The expansion of the invasive plant, Spanish broom, along the Kaweah River in recent years is cause for concern and has captured the attention of those who are considering doing something about it. In fact, a growing list of individuals, private businesses and organizations, throughout Tulare County have begun planning the launch of “Caring for Kaweah,” a long-term project aimed at river stewardship.
Removing Spanish Broom on September 24 near Sequoia National Park
photo by Ginger Bradshaw
The first of several proposed projects will focus on broom removal and was planned for National Public Lands Day (NPLD). On September 24, 2016, volunteers cut, pulled, and removed broom starting in Sequoia National Park and working downriver. Considering that we rely on the Kaweah River for so much — water, recreation, relaxation, inspiration in addition to commerce, we are pulling together and giving back to keep our river healthy, free, wild, and beautiful.
Many Three Rivers locals and visitors have probably appreciated the colorful spring beauty of the non-native Spanish broom (Spartium junceum) blanketing the edge and creeping up the banks of the Kaweah River. Unfortunately, broom, a native to mediterranean-type climates, is aggressively invasive in our region because the insect pests and pathogens that would normally control its spread in its native range, are not present here. Due to the lack of natural control, it is rapidly becoming dominant in the river corridor, obscuring river views, and cloaking white sand, gravel, and smooth granite boulders under dense scrubby thickets. Recognizing the plant’s capacity to considerably alter the enjoyment and ecology of our Kaweah River watershed goes a long way to temper appreciation of its flowers.

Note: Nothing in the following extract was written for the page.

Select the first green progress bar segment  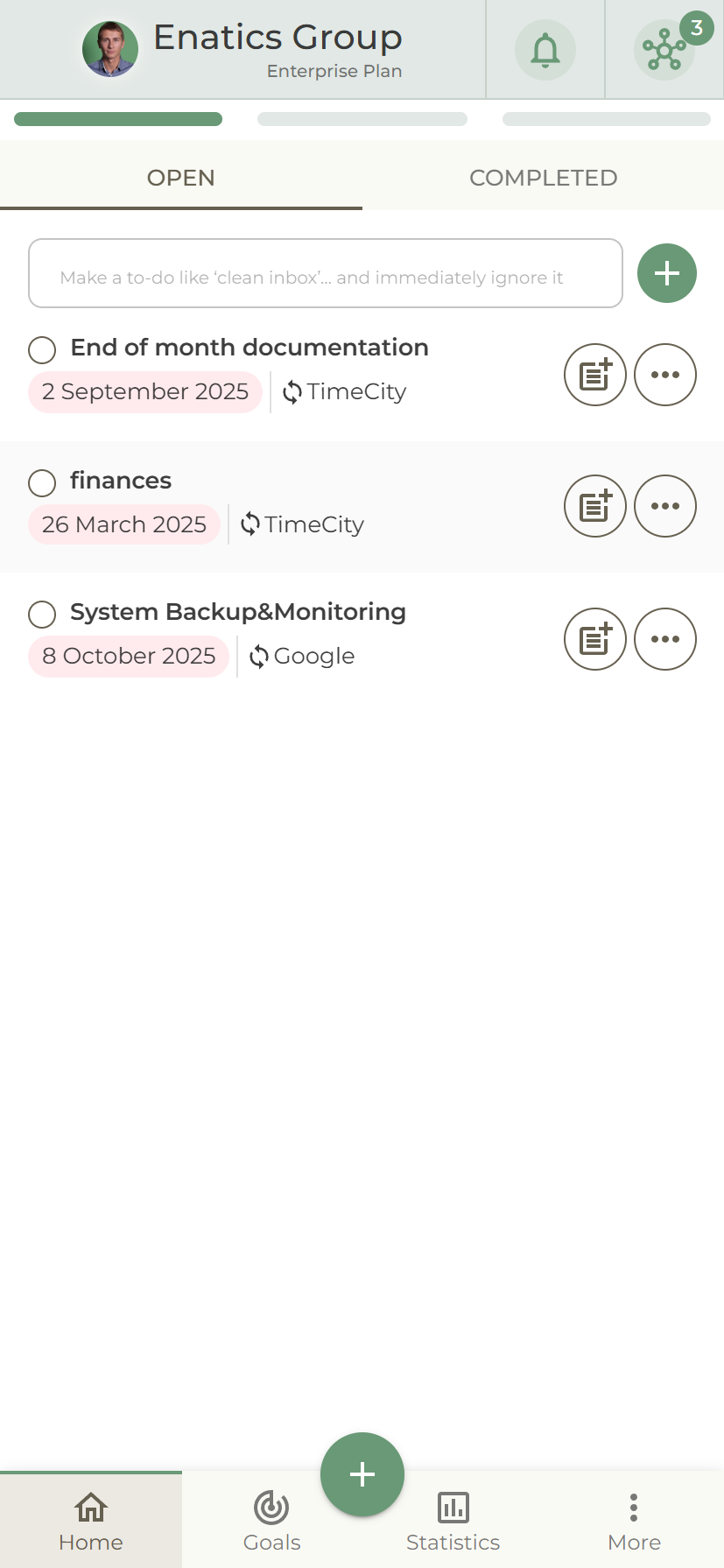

Spanish broom, like other invasive species expanding into the river corridor, poses a significant threat to wildlands throughout California and is quickly becoming a thriving monoculture along the Kaweah River. One needs only to glance at the river in spring to note the extent to which it has spread. Bushes up to 10 feet tall now block views along lengthy river stretches. As broom grows, its vast root system usurps precious water, trapping sediment, altering river flows and obstructing river access to humans and animals alike. Unlike the native willow, sycamore, and alder it is displacing, it provides little in terms of shade. Its alkaloid-containing leaves and seeds are of little value to wildlife. stands of broom pose a significant fire hazard in this land of continual drought.